If he’d been into certain things, bent on, I don’t know… Loaning out my services to a million random people or making me give dogs blow jobs… He would not have been the Master for me. I would still have been a submissive woman and he would have still been a dominant man (and he would have made another slave a very happy girl I’m sure) but we would not have been right for each other.

Does that make me not a “true” slave? I dunno and, more importantly, I don’t care. I’ve always felt deeply submissive, and while I might not be A slave, my only goal is to be HIS slave. He says I am, I say I am. Problem solved and discussion over as far as I’m concerned.

I think I’m not being clear. Or at least, I could be clearer. I’m saying everyone is like this, I think. If you’re fundamentally against infidelity (as I am) you would not gravitate toward a Master who was into loaning out his property. And if you did, or entered into something before figuring out the foundations, you’d probably be miserable. If you simply didn’t LIKE it, didn’t WANT to do it, you might end up happy, if being made do to things you don’t like is a kink.

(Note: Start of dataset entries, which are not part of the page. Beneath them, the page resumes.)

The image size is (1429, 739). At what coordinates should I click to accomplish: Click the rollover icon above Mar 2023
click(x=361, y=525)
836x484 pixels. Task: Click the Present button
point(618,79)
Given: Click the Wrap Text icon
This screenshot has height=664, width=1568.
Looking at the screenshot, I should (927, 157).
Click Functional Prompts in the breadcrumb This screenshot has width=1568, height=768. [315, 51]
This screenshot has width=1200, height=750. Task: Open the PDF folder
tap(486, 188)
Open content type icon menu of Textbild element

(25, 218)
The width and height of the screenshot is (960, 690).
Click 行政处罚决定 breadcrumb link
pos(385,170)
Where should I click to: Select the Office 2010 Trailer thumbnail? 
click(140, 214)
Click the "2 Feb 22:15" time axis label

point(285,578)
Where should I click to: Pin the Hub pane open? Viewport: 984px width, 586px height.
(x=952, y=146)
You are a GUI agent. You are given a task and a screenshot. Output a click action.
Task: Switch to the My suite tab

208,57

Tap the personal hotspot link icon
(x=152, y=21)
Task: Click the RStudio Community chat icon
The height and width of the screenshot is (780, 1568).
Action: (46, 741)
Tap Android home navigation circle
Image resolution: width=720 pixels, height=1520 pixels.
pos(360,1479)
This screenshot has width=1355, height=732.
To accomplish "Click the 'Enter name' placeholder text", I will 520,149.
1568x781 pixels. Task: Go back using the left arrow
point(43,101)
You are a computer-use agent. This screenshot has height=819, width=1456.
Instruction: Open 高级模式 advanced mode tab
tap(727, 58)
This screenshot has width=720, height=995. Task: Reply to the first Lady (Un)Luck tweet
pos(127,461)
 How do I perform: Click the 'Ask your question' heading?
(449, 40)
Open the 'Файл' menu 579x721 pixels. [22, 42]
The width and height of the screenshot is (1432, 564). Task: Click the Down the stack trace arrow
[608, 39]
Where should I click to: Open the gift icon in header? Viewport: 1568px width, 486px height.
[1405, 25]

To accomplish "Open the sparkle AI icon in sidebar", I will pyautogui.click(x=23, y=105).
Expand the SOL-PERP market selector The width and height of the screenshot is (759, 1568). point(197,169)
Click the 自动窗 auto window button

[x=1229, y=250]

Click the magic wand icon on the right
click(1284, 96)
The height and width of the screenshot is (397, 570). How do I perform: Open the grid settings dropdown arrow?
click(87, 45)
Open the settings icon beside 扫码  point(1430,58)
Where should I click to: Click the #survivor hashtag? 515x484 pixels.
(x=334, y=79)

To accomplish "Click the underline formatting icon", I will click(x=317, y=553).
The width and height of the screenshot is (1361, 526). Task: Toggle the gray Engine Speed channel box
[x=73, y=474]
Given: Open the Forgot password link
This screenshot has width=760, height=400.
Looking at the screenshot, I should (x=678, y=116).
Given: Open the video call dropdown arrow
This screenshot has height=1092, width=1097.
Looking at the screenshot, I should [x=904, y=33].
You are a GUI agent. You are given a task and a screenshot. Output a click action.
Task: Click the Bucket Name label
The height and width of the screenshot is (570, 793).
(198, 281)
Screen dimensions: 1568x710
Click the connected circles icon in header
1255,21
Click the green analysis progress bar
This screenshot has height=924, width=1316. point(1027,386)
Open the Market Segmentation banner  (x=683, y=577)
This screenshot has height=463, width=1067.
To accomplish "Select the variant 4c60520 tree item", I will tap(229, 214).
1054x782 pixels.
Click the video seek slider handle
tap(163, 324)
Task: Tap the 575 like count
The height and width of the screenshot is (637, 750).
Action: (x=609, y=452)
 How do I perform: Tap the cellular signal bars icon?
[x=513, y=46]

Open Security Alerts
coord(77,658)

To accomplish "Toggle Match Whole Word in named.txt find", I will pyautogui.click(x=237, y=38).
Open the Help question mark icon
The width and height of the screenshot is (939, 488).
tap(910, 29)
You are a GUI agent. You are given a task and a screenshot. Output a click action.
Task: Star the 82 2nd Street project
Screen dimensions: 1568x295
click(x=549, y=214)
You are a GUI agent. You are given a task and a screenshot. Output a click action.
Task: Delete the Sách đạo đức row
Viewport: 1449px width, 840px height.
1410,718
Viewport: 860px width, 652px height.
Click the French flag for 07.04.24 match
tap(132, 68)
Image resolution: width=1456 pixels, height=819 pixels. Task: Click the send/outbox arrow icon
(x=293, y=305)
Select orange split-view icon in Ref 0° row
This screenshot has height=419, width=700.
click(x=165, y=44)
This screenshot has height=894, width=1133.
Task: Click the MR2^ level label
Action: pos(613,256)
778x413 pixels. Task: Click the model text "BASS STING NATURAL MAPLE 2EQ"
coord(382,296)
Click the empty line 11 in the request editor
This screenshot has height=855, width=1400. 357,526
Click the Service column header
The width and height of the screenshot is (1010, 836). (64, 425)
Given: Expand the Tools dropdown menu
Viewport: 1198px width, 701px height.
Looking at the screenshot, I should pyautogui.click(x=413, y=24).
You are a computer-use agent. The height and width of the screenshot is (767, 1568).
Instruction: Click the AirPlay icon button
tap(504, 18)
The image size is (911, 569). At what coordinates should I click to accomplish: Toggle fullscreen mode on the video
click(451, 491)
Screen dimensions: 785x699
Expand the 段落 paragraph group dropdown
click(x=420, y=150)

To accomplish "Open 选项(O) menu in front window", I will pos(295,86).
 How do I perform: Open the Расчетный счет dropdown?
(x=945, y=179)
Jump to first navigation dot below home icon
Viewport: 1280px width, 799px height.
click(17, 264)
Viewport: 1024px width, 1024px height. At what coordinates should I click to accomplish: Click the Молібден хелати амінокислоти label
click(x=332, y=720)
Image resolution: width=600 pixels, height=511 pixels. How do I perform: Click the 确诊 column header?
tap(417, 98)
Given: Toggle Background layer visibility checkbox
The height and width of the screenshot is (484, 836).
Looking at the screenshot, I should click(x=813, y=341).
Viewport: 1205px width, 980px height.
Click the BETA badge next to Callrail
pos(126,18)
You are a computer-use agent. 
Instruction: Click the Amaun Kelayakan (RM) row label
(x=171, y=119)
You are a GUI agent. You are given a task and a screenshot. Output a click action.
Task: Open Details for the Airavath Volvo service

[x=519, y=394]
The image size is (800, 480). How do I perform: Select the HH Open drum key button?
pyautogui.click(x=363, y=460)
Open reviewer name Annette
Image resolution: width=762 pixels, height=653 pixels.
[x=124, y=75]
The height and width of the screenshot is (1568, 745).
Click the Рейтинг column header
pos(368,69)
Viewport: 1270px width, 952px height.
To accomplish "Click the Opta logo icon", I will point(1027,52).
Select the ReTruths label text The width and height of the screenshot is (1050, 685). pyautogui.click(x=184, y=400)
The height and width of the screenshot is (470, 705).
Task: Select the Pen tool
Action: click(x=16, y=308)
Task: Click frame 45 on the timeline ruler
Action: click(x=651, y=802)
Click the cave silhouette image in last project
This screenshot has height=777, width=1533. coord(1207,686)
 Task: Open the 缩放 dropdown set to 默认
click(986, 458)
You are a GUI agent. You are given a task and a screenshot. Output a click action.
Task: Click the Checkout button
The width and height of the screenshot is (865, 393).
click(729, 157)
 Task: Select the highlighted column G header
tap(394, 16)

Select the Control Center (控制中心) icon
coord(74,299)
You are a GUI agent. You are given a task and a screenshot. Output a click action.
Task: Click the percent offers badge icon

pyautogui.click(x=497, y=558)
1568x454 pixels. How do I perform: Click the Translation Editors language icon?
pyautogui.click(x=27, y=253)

But if the action burned your soul and made you loathe who you are?  That’s different. You would not be a happy person, never mind a happy slave. You can’t loathe something on a soul-deep level and still be happy with yourself and life. You can’t loathe who you are as a human being and be happy. I think a relationship that made you feel that would fail. Not because someone was a bad slave or a bad Master, but because two people with different CORE limits who are involved in a power exchange dynamic cannot be truly happy with one another.  Not in The World According to Chloe.

So I think no matter who you are, you have limits that would end a relationship. Most people would say things like… “It’s insane to think about what I would do if he asked me to kill our children; he would never do that!” Well, yes, my point exactly. Your limits are okay, and it IS insane to think about those things, because you are with someone who shares those kinds of limits.

It’s not that you don’t have the limits, it’s that they match your partner’s limits.  So you feel safe they will never be explored. Don’t pretend there aren’t people (and couples!) who are murderers, who rape children, who destroy their own families. There are.  So imagine trying to be a slave to one of them? Or imagine your Master got a disease that addled his brain, and he suddenly thought those were good things to do, and ordered you to do them.  You wouldn’t. Because your core human limits wouldn’t match anymore.

(Btw, if you want to swear up and down that your core limits do NOT include things like murder and pedophilia? I think you’re either delightfully self-deluded, or you need to Go. Away. And. Get. Help. Right. Fucking. Now.)

I have two more things I want to talk about in relation to limits… But I’m going to post them later, I think. I told myself I’d write a short post today, so I’m going to see if I can cut this sucker off while it’s still only semi-long and not colossal.

 

(EDITED TO ADD:  Excuse me while I edit this a billion times. I make WAY too many typos.)